American football: Controversial Ray Lewis seeks to bow out as Super Bowl XLVII champion

Quit at the top, they say. But in sport, it's the hardest thing. Bobby Jones did it. So did Rocky Marciano, while in 1973 Jackie Stewart retired from Formula One, having won his third drivers' championship, and in 2002 Pete Sampras bowed out as US Open champion. But who else? Now Ray Lewis has a chance to do likewise.
Lewis may lack the global fame of the quartet above. He is a defensive linebacker, not a glamorous quarterback. The brutality of his on-field hits is famous, while his off-field past has been, to put it mildly, somewhat chequered. He has fathered six children out of wedlock, and in 2000 was even indicted for murder in connection with the death of two men outside an Atlanta nightclub (the charge was later reduced to obstruction of justice after Lewis agreed to testify against two co-defendants). In short, he is not everyone's role model. But to fans of the National Football League in general, and of the Baltimore Ravens in particular, Lewis is a hero to match all the aforementioned.
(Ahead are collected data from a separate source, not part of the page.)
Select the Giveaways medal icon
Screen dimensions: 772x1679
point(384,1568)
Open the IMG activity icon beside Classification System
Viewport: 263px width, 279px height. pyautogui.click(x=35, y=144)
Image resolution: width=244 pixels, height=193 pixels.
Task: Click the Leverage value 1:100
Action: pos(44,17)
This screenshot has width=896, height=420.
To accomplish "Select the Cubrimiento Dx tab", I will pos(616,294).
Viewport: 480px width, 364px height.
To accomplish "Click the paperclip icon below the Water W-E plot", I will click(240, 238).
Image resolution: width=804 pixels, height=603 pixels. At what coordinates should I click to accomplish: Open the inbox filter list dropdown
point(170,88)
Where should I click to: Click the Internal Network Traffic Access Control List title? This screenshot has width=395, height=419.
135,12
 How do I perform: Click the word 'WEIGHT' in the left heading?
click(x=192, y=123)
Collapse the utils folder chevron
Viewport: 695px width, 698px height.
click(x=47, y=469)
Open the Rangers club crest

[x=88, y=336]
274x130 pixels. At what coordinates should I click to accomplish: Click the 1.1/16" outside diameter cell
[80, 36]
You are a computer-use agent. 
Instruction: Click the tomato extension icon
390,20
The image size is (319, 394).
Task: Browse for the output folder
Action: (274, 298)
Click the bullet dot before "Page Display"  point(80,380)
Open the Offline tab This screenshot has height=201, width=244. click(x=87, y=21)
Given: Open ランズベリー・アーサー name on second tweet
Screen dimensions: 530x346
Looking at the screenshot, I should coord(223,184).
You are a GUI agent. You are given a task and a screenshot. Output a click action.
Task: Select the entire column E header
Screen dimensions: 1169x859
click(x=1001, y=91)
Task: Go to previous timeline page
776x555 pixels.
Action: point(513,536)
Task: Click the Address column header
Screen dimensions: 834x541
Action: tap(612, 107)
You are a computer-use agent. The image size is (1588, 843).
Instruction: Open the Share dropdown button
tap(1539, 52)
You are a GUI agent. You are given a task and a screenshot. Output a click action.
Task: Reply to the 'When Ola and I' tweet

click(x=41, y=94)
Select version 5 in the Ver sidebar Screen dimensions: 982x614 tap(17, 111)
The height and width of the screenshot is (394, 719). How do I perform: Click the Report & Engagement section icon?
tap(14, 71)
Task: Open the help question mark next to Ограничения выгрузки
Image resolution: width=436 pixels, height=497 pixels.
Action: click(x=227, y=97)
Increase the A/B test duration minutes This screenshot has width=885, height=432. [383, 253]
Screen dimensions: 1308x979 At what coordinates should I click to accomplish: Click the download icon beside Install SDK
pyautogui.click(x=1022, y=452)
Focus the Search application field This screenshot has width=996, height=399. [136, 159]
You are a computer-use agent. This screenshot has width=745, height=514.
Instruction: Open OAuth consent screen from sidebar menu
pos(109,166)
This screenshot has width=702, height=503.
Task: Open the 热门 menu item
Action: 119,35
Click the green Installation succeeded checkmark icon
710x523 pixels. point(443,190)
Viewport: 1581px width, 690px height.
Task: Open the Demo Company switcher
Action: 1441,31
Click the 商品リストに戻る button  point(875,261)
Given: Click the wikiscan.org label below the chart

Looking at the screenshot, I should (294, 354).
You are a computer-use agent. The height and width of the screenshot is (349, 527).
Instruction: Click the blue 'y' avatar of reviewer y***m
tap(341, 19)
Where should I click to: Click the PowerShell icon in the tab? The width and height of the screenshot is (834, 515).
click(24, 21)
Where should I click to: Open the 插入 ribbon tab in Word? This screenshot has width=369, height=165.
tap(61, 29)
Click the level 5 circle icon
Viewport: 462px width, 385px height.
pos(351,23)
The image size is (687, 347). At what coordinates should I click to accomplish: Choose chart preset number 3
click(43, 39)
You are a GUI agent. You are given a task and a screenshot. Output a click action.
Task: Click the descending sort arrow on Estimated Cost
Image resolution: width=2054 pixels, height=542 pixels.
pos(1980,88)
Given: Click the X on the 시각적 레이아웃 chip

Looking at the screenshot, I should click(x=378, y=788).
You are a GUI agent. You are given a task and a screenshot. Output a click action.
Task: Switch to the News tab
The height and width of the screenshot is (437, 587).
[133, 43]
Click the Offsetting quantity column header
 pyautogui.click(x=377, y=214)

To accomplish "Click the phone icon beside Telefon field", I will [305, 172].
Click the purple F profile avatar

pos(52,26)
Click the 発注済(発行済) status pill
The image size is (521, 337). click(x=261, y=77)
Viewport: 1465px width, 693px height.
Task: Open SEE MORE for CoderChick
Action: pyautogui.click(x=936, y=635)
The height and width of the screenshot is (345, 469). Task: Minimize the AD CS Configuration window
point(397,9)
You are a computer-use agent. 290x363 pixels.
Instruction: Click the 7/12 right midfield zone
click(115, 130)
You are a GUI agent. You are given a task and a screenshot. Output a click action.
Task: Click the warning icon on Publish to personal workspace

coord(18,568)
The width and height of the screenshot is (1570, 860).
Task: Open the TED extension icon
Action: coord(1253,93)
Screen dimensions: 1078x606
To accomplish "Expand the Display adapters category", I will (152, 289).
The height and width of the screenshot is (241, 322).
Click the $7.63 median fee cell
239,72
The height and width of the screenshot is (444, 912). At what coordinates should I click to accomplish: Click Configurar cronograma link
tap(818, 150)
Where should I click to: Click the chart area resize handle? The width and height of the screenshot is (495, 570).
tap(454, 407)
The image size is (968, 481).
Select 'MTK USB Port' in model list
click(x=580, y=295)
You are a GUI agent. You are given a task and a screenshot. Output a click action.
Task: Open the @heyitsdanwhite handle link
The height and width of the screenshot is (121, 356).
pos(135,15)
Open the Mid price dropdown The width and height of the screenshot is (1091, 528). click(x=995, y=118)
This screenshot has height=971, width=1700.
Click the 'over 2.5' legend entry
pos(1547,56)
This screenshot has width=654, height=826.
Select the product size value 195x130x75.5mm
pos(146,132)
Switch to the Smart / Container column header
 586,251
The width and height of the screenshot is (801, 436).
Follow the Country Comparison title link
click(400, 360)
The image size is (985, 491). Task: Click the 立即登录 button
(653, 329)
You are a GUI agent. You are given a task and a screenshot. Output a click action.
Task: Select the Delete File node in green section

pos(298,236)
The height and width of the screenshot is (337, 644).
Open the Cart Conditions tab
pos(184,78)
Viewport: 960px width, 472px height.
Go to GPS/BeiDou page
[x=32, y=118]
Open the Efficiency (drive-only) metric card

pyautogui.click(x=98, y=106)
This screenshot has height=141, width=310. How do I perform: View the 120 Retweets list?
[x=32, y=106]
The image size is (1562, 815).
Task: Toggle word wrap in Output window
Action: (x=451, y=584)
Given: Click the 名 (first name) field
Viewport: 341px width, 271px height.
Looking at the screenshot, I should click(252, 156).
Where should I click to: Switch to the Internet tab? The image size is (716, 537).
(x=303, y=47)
NFL careers can be very short. But when he takes the field for the Super Bowl and his last-ever game, Lewis will be completing his 17th season for the Ravens. The sole remaining player from the team's first season in Baltimore in 1996, and consistently rated the best linebacker in the League, he is the face and soul of the franchise, the only one he has ever played for.
Typically, though, controversy dogged him to the end. Only this week he denied reports he had taken a banned substance to help heal a muscle tear that had cost him much of the 2012 season. Lewis angrily denied all. And if the man in the No 52 shirt enters a well-earned retirement with a Super Bowl ring, everything will be forgotten.